I have been thinking for some time about the ways in which I have learned about, and practice, consent. I have had a blog post rattling around in my head and calling to be written. So with a little nervousness I write this very personal piece to share my experiences living with disabilities and how that has expanded and solidified consent in my life.
I didn’t always know about consent
You see, there was a time when I didn’t know about consent. This, of course, makes total sense given that I was raised in a society that does not teach consent generally; in a society that propagates rape culture. I knew what felt right and what felt wrong, but I wasn’t always given the kind of options when interacting with others that I know now to exist. I was also raised as a girl, and now identify as a woman, and with that comes some implicit understandings of being in this world that are far from positive. I was taught to not walk freely (day or night), and to fear the world. I found out the world was a hostile place from a young age, despite my young, able body that yearned to (and was capable of) running and jumping and summersaulting.
At the same time that I was learning things no child should learn, I was also internalizing some other things that all girls were learning. Being thrown in the pool by boys while screaming at the top of my lungs and kicking them felt wrong, but I didn’t have the words to describe that feeling. It felt like other non-consensual interactions of course, and like many other instances in my childhood and into adult life, these reactions were consistently diminished. This is not news for many folks in our society who experience harm. This is sadly a fact, amongst many other facts that I dare not get into here.
Enter numerous disabilities
Fast forward about a hundred (okay 30-something) years, and now that you understand the context of not knowing, I would like to tell you about how I began to know (about consent). I have learned a tremendous amount about consent from queer and trans communities, and of course working at VSAC the last year in close proximity to Project Respect. However, I have also learned about the visceral importance of practicing consent in every aspect of my life since the onset of numerous disabilities. Yes, I write, say, shout, and cry the word disabilities. For me, (and this is only about me and not about how other people identify) at this stage in my life the word disabilities feels like a good descriptor of the chronic illness, pain and restrictiveness to my being and bodily movement that I have lived with for the past few years, as it literally prevents me from being able to do the things I could do before. But I digress…
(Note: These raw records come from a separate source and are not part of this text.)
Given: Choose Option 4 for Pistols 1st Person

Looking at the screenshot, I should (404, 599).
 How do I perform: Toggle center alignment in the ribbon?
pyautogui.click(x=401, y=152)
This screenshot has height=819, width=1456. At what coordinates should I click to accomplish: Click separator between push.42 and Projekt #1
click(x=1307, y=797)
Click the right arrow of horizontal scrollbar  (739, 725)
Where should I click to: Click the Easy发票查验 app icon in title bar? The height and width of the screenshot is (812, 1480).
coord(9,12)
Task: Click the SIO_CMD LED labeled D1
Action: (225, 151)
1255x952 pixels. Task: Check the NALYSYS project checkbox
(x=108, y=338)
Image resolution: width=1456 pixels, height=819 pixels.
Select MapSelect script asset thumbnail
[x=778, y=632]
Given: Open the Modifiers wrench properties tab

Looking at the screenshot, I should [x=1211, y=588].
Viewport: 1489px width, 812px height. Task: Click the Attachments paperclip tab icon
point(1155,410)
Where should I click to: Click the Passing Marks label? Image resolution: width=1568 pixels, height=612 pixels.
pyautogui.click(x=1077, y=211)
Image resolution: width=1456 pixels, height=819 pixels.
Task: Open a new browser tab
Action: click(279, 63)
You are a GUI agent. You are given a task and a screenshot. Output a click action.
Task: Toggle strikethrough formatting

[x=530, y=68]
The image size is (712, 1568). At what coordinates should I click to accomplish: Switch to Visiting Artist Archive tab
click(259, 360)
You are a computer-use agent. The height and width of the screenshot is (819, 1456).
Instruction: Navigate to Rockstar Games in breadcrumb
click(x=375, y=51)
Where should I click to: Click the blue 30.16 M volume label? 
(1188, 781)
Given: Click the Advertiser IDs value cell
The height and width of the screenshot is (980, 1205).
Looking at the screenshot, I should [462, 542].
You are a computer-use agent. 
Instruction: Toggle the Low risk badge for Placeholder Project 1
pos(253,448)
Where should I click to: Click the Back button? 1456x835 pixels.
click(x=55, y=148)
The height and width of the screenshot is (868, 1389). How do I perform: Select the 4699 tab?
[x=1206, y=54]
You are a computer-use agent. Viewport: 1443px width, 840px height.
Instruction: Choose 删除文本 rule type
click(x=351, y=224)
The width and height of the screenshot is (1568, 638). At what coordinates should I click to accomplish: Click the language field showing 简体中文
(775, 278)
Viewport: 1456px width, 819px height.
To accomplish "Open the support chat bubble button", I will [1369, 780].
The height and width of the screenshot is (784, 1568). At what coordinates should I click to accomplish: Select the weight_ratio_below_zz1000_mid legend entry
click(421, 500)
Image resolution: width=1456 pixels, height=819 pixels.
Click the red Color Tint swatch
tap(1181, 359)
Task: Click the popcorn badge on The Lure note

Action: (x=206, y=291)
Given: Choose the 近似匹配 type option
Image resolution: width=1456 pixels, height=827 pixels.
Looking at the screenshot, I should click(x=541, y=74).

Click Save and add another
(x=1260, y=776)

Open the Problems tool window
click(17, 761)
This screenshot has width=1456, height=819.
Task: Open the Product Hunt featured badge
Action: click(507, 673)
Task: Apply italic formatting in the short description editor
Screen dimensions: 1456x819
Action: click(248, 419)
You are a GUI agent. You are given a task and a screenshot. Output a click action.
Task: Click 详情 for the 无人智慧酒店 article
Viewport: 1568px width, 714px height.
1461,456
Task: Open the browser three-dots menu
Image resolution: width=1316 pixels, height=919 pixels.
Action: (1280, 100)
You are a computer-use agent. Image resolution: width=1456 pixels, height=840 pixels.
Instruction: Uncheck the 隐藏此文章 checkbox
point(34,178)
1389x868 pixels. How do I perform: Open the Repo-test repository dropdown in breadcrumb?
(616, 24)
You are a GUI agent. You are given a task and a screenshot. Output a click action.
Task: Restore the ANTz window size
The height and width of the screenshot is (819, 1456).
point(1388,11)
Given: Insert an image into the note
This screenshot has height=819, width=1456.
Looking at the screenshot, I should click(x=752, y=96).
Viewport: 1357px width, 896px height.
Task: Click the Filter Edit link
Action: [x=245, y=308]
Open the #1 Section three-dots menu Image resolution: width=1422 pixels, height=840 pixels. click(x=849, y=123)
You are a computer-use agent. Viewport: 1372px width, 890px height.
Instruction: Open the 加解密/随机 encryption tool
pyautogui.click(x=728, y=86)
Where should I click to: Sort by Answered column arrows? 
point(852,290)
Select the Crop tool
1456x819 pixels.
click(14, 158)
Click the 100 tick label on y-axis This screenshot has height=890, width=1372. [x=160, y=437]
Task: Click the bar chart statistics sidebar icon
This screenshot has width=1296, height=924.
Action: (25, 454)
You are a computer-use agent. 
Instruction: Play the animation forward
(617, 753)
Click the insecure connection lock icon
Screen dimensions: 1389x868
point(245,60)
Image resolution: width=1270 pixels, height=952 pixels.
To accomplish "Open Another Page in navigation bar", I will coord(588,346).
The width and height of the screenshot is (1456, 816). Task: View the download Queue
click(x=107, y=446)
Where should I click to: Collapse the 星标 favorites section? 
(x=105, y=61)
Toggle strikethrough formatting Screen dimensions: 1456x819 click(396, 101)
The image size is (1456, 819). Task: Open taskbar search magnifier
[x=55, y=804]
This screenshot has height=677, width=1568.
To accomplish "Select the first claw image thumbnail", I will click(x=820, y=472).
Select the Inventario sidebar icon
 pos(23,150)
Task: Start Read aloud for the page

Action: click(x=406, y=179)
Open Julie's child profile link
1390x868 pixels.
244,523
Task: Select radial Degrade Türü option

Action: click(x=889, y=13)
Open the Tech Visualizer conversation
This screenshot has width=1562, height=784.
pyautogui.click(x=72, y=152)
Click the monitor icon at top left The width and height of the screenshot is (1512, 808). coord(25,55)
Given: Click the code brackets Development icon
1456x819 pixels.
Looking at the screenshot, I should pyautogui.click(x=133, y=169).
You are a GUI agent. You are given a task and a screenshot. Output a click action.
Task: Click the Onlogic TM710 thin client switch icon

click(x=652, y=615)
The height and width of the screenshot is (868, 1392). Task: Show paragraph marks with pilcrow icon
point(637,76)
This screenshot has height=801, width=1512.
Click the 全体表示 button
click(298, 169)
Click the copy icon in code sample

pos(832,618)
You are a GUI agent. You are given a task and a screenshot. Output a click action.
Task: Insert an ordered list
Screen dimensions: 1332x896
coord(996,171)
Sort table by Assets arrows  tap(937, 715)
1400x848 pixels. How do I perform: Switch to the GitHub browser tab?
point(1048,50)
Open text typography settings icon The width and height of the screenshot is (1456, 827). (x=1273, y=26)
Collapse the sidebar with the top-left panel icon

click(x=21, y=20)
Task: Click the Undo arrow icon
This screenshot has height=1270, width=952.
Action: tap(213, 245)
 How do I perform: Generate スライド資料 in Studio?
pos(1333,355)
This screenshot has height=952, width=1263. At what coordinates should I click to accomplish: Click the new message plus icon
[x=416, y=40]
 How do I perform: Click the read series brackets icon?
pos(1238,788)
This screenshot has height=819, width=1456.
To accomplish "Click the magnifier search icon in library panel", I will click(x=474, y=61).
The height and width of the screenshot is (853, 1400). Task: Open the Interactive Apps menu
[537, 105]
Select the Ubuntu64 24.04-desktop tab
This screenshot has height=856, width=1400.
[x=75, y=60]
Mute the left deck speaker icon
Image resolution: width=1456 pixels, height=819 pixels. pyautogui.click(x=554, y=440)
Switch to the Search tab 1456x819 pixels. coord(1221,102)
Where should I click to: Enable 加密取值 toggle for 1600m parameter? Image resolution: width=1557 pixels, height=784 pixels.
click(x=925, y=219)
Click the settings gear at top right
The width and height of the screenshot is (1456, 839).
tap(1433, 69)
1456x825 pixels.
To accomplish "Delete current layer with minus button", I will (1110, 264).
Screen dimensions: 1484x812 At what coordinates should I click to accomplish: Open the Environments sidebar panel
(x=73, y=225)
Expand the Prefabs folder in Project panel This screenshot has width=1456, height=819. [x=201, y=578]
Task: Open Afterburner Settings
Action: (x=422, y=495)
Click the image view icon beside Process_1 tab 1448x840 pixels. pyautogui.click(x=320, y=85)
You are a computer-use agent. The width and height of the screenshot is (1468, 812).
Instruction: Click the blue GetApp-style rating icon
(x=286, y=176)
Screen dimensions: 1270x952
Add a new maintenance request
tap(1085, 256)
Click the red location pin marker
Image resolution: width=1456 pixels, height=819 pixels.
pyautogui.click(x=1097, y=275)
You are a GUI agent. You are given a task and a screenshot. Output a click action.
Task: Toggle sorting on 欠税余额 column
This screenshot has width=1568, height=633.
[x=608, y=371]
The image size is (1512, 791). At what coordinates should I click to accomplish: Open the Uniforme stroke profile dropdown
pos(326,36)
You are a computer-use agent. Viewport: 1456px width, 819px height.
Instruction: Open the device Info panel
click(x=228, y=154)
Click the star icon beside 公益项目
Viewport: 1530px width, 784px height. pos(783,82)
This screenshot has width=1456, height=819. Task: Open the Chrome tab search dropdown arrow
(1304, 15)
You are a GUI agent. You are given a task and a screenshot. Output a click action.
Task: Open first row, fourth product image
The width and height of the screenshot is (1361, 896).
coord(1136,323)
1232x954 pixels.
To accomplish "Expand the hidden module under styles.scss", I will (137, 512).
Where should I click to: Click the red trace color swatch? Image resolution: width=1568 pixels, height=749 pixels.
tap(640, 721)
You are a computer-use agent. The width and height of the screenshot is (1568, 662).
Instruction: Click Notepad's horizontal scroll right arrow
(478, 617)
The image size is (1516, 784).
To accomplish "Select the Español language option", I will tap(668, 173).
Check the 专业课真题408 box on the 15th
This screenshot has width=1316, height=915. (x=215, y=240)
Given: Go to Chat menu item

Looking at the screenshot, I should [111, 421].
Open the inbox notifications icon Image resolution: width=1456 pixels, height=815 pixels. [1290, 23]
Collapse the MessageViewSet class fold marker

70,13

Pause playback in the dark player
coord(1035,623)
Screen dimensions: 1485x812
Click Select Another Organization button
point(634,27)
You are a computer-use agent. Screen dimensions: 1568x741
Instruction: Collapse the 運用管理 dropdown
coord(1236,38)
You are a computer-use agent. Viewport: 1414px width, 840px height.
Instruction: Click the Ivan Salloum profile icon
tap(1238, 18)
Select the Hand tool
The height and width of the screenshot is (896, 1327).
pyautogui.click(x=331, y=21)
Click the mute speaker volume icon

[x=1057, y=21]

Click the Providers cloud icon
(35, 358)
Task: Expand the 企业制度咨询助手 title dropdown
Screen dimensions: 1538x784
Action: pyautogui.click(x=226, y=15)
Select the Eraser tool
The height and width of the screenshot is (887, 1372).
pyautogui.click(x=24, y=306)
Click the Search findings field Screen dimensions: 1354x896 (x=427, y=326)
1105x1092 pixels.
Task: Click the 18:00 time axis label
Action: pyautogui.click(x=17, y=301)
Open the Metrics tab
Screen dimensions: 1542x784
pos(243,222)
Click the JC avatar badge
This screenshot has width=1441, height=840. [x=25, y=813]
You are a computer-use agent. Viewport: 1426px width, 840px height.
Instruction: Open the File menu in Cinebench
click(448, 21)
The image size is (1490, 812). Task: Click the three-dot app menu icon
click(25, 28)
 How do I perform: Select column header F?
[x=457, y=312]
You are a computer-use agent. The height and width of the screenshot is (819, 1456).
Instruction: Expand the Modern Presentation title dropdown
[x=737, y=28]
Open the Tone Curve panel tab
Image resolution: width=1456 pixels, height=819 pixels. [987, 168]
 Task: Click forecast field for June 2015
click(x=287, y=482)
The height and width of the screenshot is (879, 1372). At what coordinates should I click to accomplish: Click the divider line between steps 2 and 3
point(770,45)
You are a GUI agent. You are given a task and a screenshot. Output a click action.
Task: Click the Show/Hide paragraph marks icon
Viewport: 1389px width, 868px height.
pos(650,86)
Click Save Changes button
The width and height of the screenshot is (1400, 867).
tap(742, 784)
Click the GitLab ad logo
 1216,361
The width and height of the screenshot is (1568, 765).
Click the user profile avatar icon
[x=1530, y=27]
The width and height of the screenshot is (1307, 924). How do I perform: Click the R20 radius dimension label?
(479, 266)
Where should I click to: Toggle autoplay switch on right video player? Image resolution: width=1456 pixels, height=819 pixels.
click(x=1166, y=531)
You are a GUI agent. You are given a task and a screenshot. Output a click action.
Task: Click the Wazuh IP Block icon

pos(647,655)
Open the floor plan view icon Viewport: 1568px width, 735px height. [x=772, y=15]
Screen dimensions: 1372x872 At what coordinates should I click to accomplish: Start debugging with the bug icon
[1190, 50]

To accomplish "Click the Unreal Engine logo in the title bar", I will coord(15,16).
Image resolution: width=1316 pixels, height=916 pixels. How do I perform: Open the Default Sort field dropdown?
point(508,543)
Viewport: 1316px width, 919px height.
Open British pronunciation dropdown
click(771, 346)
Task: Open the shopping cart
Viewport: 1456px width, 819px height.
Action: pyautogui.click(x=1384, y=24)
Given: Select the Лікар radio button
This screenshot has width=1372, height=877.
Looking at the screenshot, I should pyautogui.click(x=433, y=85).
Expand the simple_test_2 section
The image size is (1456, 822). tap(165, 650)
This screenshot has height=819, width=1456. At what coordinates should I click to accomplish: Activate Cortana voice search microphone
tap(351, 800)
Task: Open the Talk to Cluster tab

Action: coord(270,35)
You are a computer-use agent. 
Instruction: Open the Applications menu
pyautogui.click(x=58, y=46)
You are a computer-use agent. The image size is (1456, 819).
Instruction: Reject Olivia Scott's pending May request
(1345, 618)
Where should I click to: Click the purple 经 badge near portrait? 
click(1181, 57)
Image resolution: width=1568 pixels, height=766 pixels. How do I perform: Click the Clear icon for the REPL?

A few years ago I began to experience life altering pain, concurrently with several physical injuries that relegated me to a cane, crutches and/or wheelchair over the span of about a year. Without going into too much of my medical history, what is of importance is that 3 years ago, at 30 years of age, my body began to quite literally fall apart and everything changed. The way I related to my children, my partner, my friends, and my own body, changed. The way I moved in public spaces and interacted with strangers, changed. Whereas before I was able to temporarily side-step the effects of not expressing my own needs and desires, I suddenly had to verbally state how I was feeling and what I needed from other people at all times because otherwise, the consequences were too serious, too immediate. This is the stuff that consent is made of, but I hadn’t fully formulated the thought yet. For example, when someone comes to hug me, I must express that I can hug (if I want to hug them of course) with one side of my body because bending my left arm will cause severe nerve pain. When people ask me if they can hug me, I have a moment to think, and to express the needs I have in that moment based on my physical and emotional well-being. In bed, it works that way too – my partner is always present, making eye contact, reading my facial expressions, carefully moving my body and consistently asking me “how does this feel?”, “are you doing okay?” “does it hurt less if I put your legs like this?” etc. etc.
A life full of consent
I was not taught to expect consensual interactions between myself and others (from being forced to hug and kiss relatives, to boys throwing me in pools, to experiencing childhood and adult sexual assault). As a trauma survivor, I often felt like something was wrong with me because I didn’t want to be touched. I didn’t demand to be asked before someone touched me, because I didn’t know that was an option. It took for me to be physically affected, literally unable to get by in the world without verbalizing my needs and practicing consent, before I was able to integrate consent into my life in a meaningful way.
As much as my disabilities (that wane and increase at different points in time) are life altering in very negative ways, I have one life raft to cling to: without my experiences of disability, I might not have fully integrated amazing lessons about consent. Consent is not just necessary in case someone has trauma or physical limitations/differences, or because some people have relationships to their bodies that change day to day; in many ways, that is EVERYONE. I am also aware that many people who live with physical and/or cognitive disabilities are targeted for sexualized violence, and for me, this has not been the case. Due to the mostly invisible nature of my disabilities and perhaps the later onset in life, I have never been targeted for violence based on ability.
For me, my experiences of living with illness, pain and trauma taught me that I have the right to express my needs all the time, to demand that people engage with me in consensual ways. This teaching has since expanded to consistently thinking about other people’s boundaries, their potential unseen physical or emotional scars, but it has also taught me that no matter what our emotional and physical selves are feeling, experiencing or doing, every single person deserves a life full of consent.